Mecklemore Is My Favorite Wrapper
They should treat LGSs like they do restaurants and do health and safety inspections. Does your store have ventilation? Are the seats more than 4 inches apart? Are the table more than 3 feet apart? How much fecal matter is spread across the unisex toilet seat? On a scale of 1-10, ten being rancid garlic butter on the bottom of a trashcan, how bad is the funk?
 

The Technomancer

card-carrying scientician
Tournament players and their ilk are a very, very, very small part of the player base. The vast majority of players are people that play at home with their family and friends. Wizards's own numbers put it at 94% of magic being played at home:

http://wpn.wizards.com/en/article/inside-worlds-most-successful-fnm

Honestly even if they could help venues attract a larger playerbase consistently to events, there's still a segment of the playerbase that's rarely going to go to them (if ever) because of the ubiquitous presence of another segment of the playerbase
 

kirblar

Member
Honestly even if they could help venues attract a larger playerbase consistently to events, there's still a segment of the playerbase that's rarely going to go to them (if ever) because of the ubiquitous presence of another segment of the playerbase
If you build it, they won't come.
 

OnPoint

Member
Honestly even if they could help venues attract a larger playerbase consistently to events, there's still a segment of the playerbase that's rarely going to go to them (if ever) because of the ubiquitous presence of another segment of the playerbase

They could always host a tournament here

CityOfAss.jpg
 

JulianImp

Member
While I haven't tried too many LGS through my Magic-playing years, I had bad luck at first but eventually found one with the playerbase I wanted to hang around with. I should note that I probably wouldn't even have bothered with LGS if my high school classmates were more into playing the game, mostly because I never cared about winning huge tournaments and prizes or whatever.

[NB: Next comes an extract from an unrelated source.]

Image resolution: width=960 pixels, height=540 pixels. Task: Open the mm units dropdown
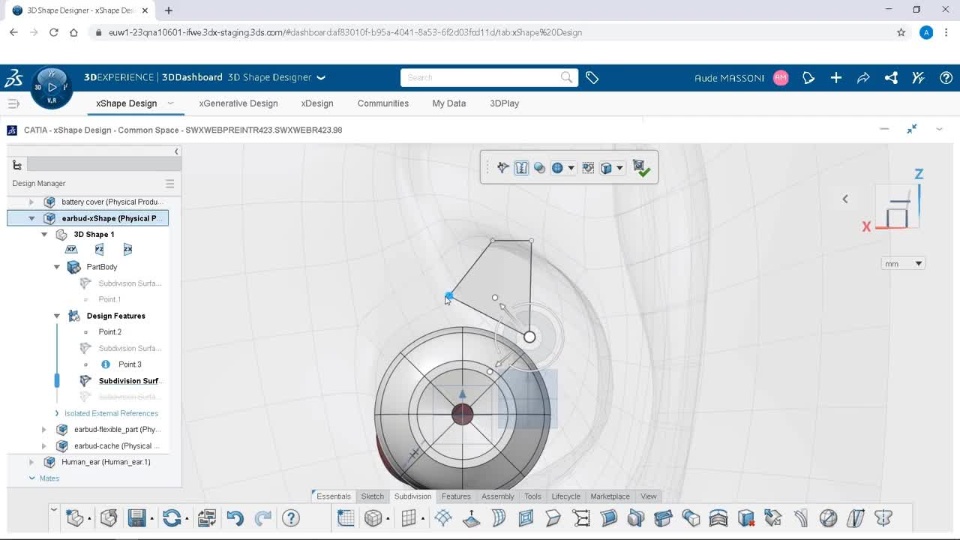pos(903,264)
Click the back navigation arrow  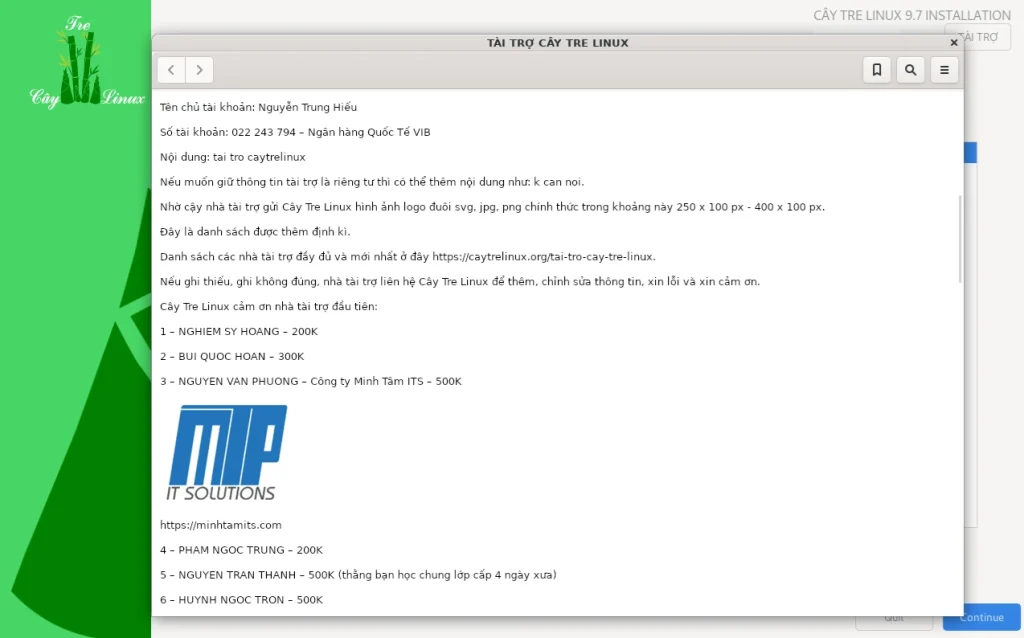click(171, 70)
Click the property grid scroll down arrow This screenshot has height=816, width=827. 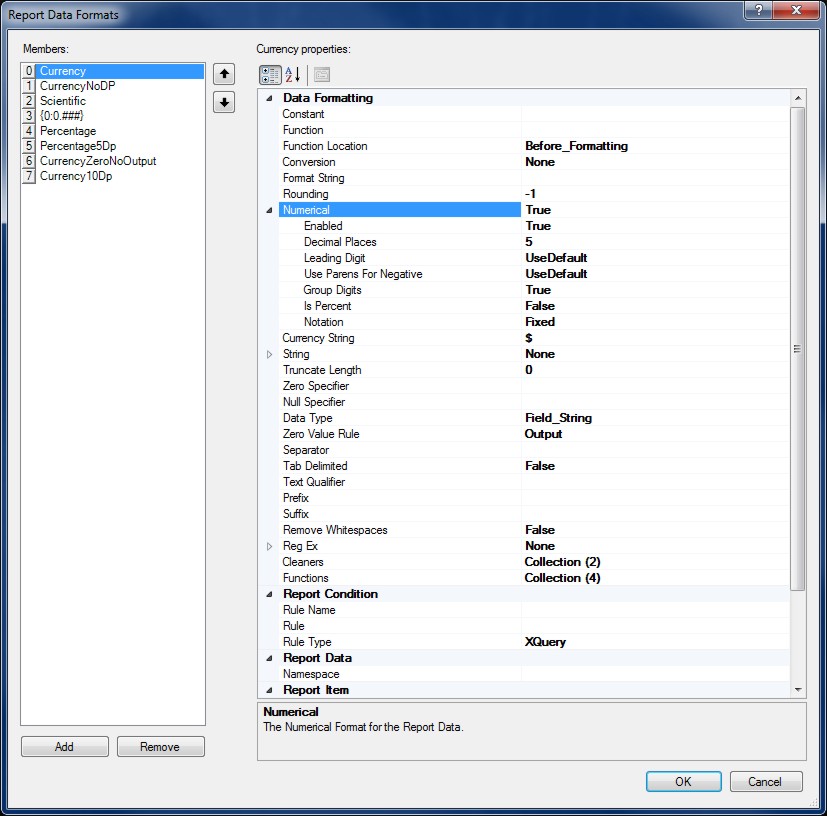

This is a short compilation of the LGS I've been to:
  • First store I played at back when I was new is where more experienced players ripped me off of several good cards back before I knew better, even though they did offer me some help at times (I had lots of fun with a cheap UG madness deck). The funny thing is I only heard about the main culprit many years later when I learned that he had become the national champion
  • Then, I went to a LGS that was really competitive-oriented. It was okay and you could possibly play there to become a fairly proficient player, but the atmosphere was more focused on cutthroat competition than what I wanted
  • After that, I tried out a store which was running pauper tournaments, which were fun and allowed me to try a different deck every week simply by pulling cards from my collection, but the metagame slowly stabilized into super-efficient decks that dominated everything else, and I lost interest
  • Finally, I found a really small LGS that had opened up a couple of years ago, was really close from home and had lots of new players and several not-so-competitive veterans hanging out and having fun. We never managed to get too many large events or fancy stuff, but I still liked the relaxed atmosphere that didn't stifle wacky decks (even though the top places would often go to more competitive builds or the occasional netdeck)
 
The game is doing fantastically at recruiting new players. The game isn't doing very well at recruiting new players to game stores. The 40% female playerbase statistic from a while ago basically confirms that the massive majority of their players now are playing kitchen table Magic

Out of curiousity, is that some kind of WOTC internal 'data'? I suppose it'd be wrong to straight up accuse them of lyin' haha

Anyway yeah... I think the fact that organised play is such a small part of total play is actually evidence of the limited appeal the current incarnation of organised play presents to most people.
 

kirblar

Member
Out of curiousity, is that some kind of WOTC internal 'data'? I suppose it'd be wrong to straight up accuse them of lyin' haha

Anyway yeah... I think the fact that organised play is such a small part of total play is actually evidence of the limited appeal the current incarnation of organised play presents to most people.
Yeah, it's publicized market research- I think it was 38% in the released numbers.
 

kirblar

Member
Does everyone like... believe that?
They have access to data we don't. (XBOX/PC/PSX stats, etc) I've seen the kitchen table thing in my own household (with Pokemon) - its definitely a thing. The raw stats provided also don't account for total time played/$ spent, of course. But they definitely want to increase the visibility of those players - the greater focus on story/cosplay is a way to do that due to the gender's near-nonresistance in competitive play.
 

Firemind

Member
It's because of red light.

From the moon.
But what if it's an underground river? Or a cavern of souls? Or a dryad arbor? Or a city made entirely of brass? Will the reflecting light turn the moon into mountains as well?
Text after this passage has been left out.